A tear-filled walk of shame by the three is followed by the stepping down of the coach. Down in the dumps, Australia seeks a new saviour to take it forward and in steps Justin Langer, a former opening batsman best known for his dogged persistence, his ability to always fight through the biggest of challenges, and for forming one of the greatest opening partnerships that will serve as the bedrock for the greatest Aussie team ever.
This is the quintessential underdog story. Yet, what makes this utterly unique, is that it is unthinkable to even imagine an Australian cricket team as underdogs. They are the alphas. The ones whose standards everyone aspired to. Be it their on-field banter or the ruthless aggression. Traits embodied by the current Indian captain, Virat Kohli.
No wonder that Langer and his team immediately take a decision to tackle him — ignore and don’t engage. Rules that are part of a new-look Aussie team for whom “banter is okay but abuse is not.” Because Langer is not interested in making just a new team. He wants to make them better humans first and, in the process, reclaim the brand and image that suffered due to Smith and Warner’s actions.
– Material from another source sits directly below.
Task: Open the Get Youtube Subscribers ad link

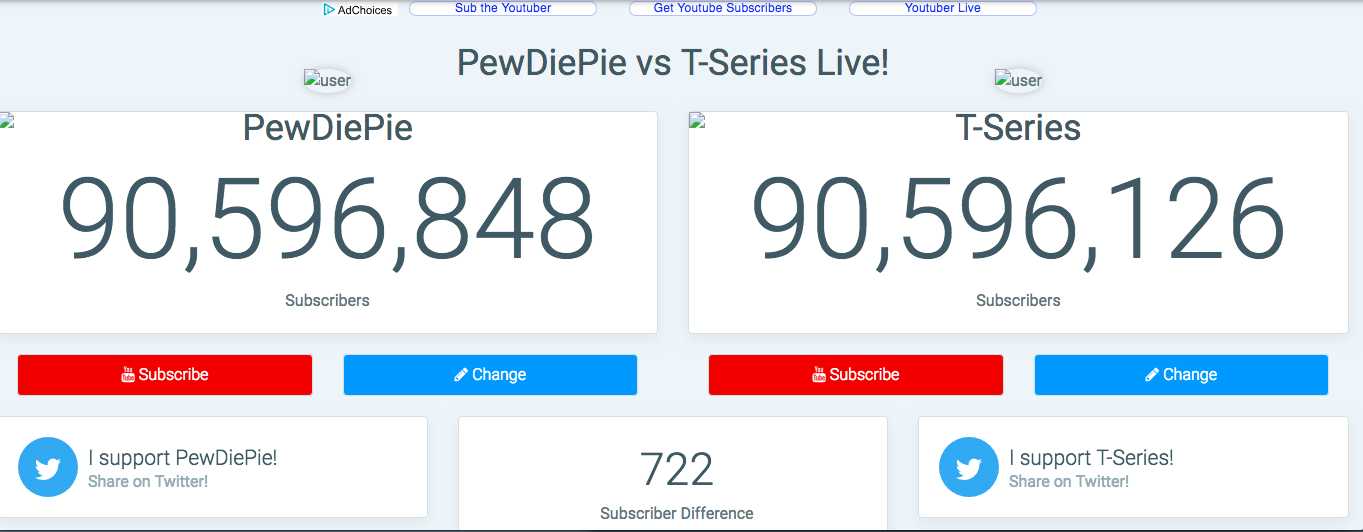Action: 723,8
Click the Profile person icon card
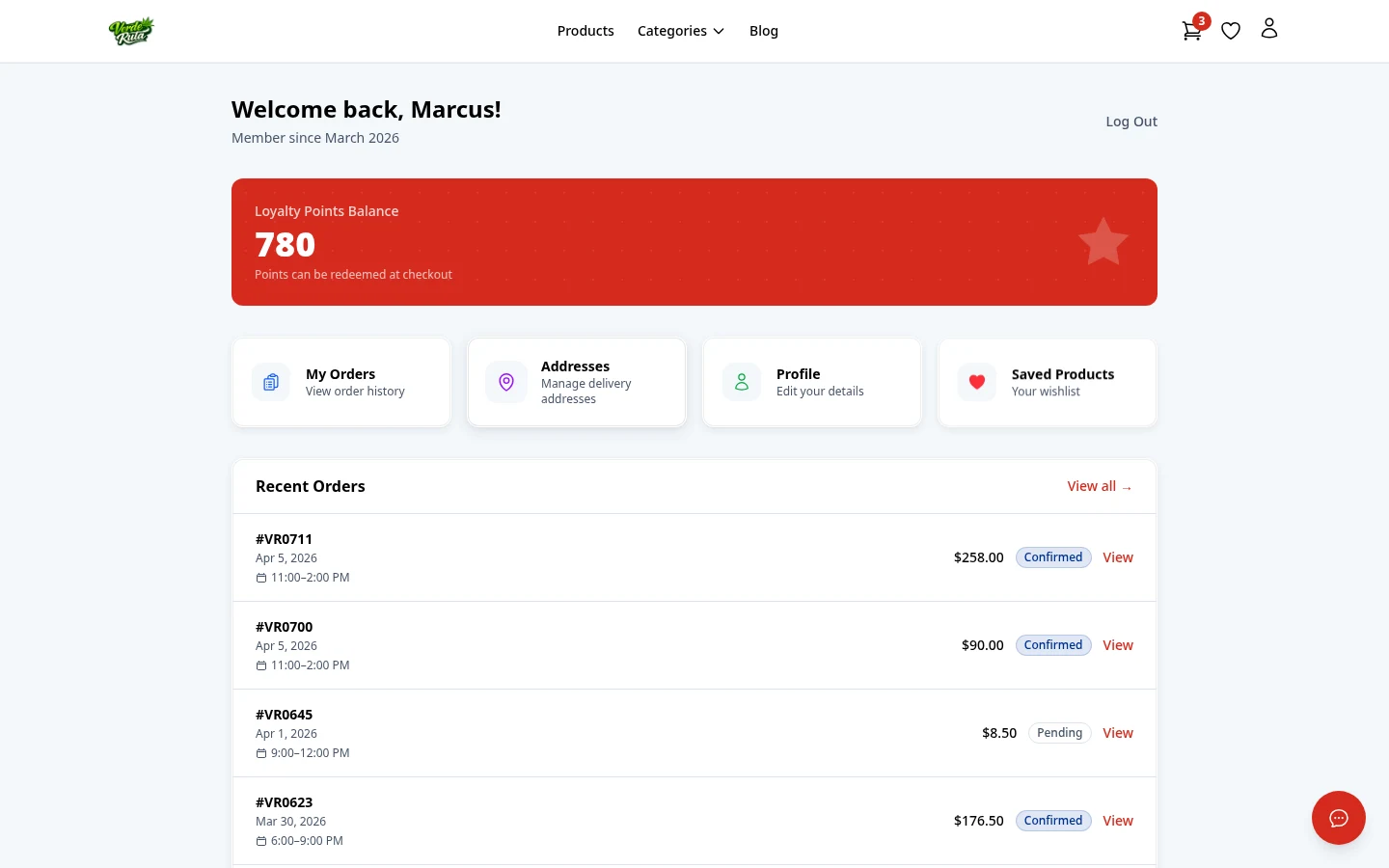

This is a story of redemption. One that is 18 months long in real-life and eight episodes (and eight hours) long on Amazon Prime.
The great philosopher Albert Camus wrote, “The only way to deal with an unfree world is to become so absolutely free that your very existence is an act of rebellion.” Take Steve Smith’s return to the side as they go up against arch-rivals England. Cries of “cheat, cheat” follow him and Warner everywhere they go. The team bus is followed by rabid fans who mock them by rubbing their two hands.
Smith is exactly the kind of protagonist that won’t be out of place in an Indian film. He lives and breathes cricket. He shadow bats at a bar ten minutes in, while frolicking with his mate Nathan Lyon, who pleads with him to not think about cricket.
Each verbal volley from the stands is met by the ball from the sweet timber of Steve Smith. Every single run he takes is an act of rebellion against the Barmy Army, who at the end of the day, begrudgingly, amidst their boos, clap for him when he makes centuries back to back. This is a story of inspiration.
For Marnus Labuschagne, who has been watching Smith for the past 10 years, and comes on as the first-ever concussion substitute in the game and becomes the find of the series. For Usman Khwaja, who is a man’s man and gives as good as he gets to his surly coach.
For Aaron Finch, the ODI captain who is completely out of form, but who cannot talk about his team’s collective strength, when he himself is not contributing. For Nathan Lyon, who goes into every game nervous, like it is his first and last game.
For Tim Paine, the man who breaks the code for his teammates and leads by example, knowing fully well that he is in the shadows of cricketing legends who were Aussie captains before. For Langer, who has always been the little chihuahua and has never been given his due in an all-star team. For the Australian cricket team, to think they can still be the team of yore but also one that can be liked by others as the climax shows. For cricket itself, because without a strong antagonist like Australia, cricket’s protagonists will forever suffer. And for me, for instilling a sense of love and passion for a game that I had left long behind.